Strengths and limitations

The fact that the present study provides updates regarding a topic with only a few previous studies focusing on the risk factors of overweight/obesity related to lifestyles, especially those associated with diet, in students of the University of the Basque Country could be considered the most important strength.

The main limitations of the present research are as follows: First, the cross-sectional design limits the assessment of causality in the observed associations, and the dietary habits, PA, sport practice, leisure time activity and sedentary behaviour data were self-reported by the students and may be subject to respondent bias.
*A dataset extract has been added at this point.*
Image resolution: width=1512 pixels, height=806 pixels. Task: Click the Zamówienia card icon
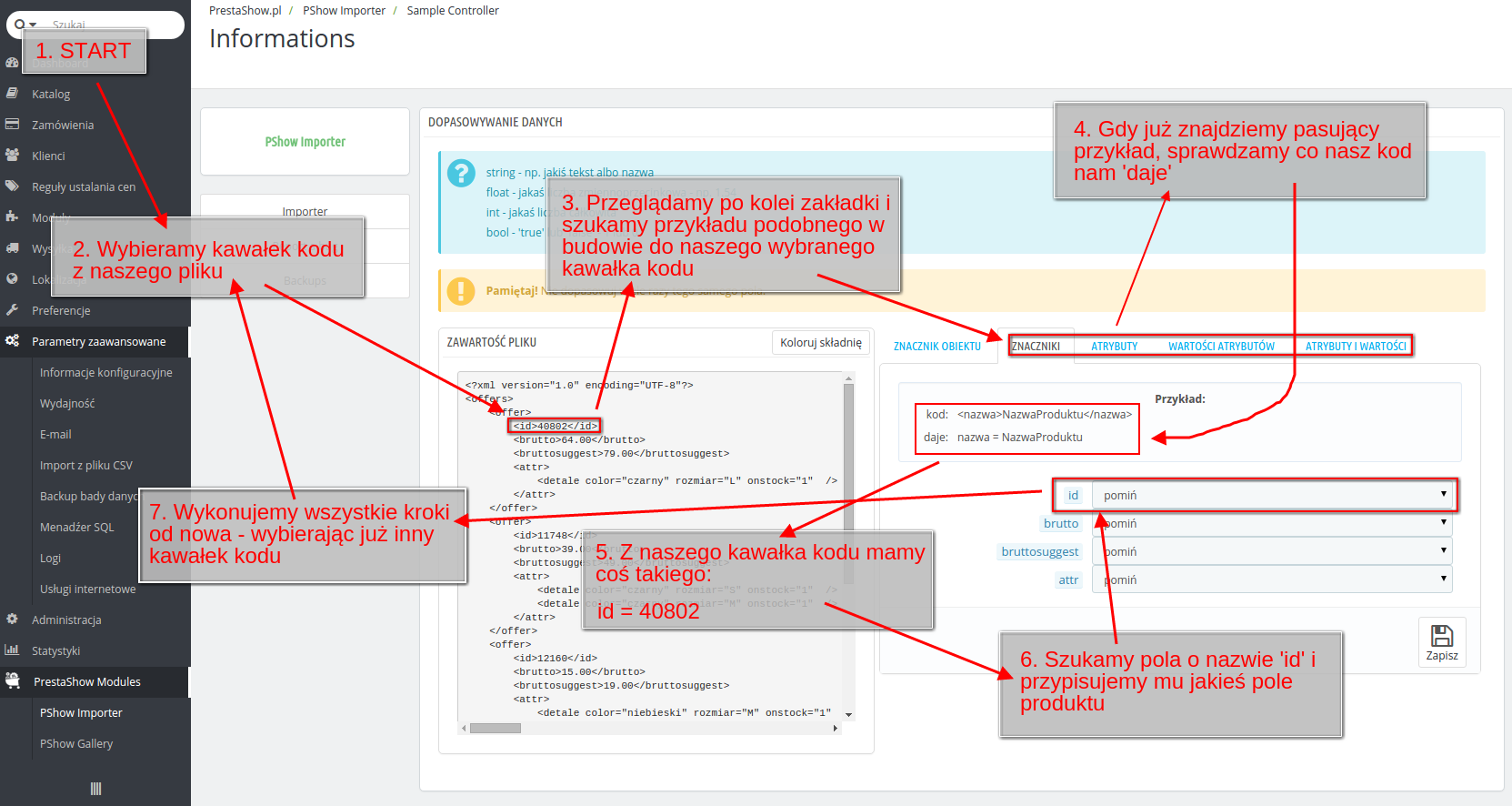tap(12, 125)
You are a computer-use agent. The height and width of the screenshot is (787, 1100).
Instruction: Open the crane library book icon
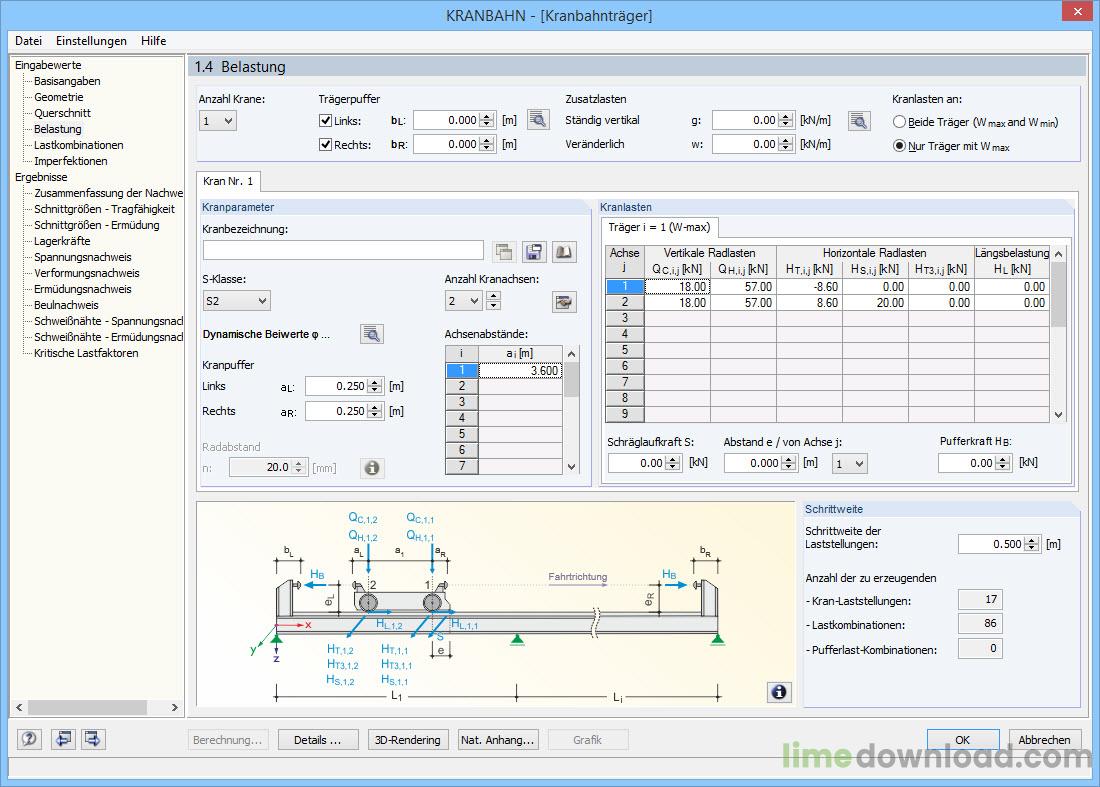coord(564,251)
In the case of food intake, these data were self-reported, which could imply under- or overestimation, especially in certain groups characterised by weight status or sex⁽⁸⁷⁾. However, the SFFQ can provide valid information regarding intake for a large number of nutrients⁽⁸⁸⁾.
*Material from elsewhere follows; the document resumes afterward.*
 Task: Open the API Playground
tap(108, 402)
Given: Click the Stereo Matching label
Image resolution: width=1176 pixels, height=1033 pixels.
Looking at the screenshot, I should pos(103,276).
Second, the data were collected through face-to-face interviews and, thus, they could be imprecise and prone to bias. However, to reduce the variability due to different interpretations of the questionnaires, all questions were administered by the research team and some guidance was given to avoid misinterpretations. In epidemiological research, participants’ answers are dependent on social desirability, but few databases have extended information about lifestyle in a manner similar to the present study.

Third, all anthropometric measurements were performed by the same person, which considerably reduces the total measurement error. Fourth, although we adjusted for several variables considered important in the analysis of possible associations between variables, we cannot exclude the possibility that other sociocultural and environmental factors that were not considered may have attenuated the associations investigated.

Fifth, regarding the selection of the methodology used to analyse the GHGE related to dietary habits, we did not consider several steps in the life cycles of products, such as cooking the products at home, because of the lack of data regarding this item in many foods studied. Finally, sixth, the findings are based on a sample of university students; the educational level could affect the participants’ lifestyles. Thus, the results may not be generalisable to all people of the same age group. Replicating the present study beyond the university setting is recommended.

Conclusions

In summary, using a set of protocolised measurements, for the first time, the EHU12/24 study generated a large amount of data regarding the determinants of obesity in a community of university students. These data include not only basic indicators of obesity, such as weight, height and other anthropometric measurements, but also healthy and unhealthy behaviours related to this disease, psychosocial influences and possible interactions among these factors. Thus, the EHU12/24 cohort provides valuable data for analyses of the complexity of obesity and the inter-relationships among the determinants of this disease state in university students. Because the period of university studies is an ideal period to promote healthy living, the data collected in the present study could provide further insight into the causal mechanisms and help identify the main driving factors amenable to primary prevention. The authors hope that this report could help other researchers replicate this survey in other student communities in order to easily and accurately compare their results. However, notably, some questionnaires include culturally sensitive topics, such as dietary habits and should be adapted and validated in the population of interest.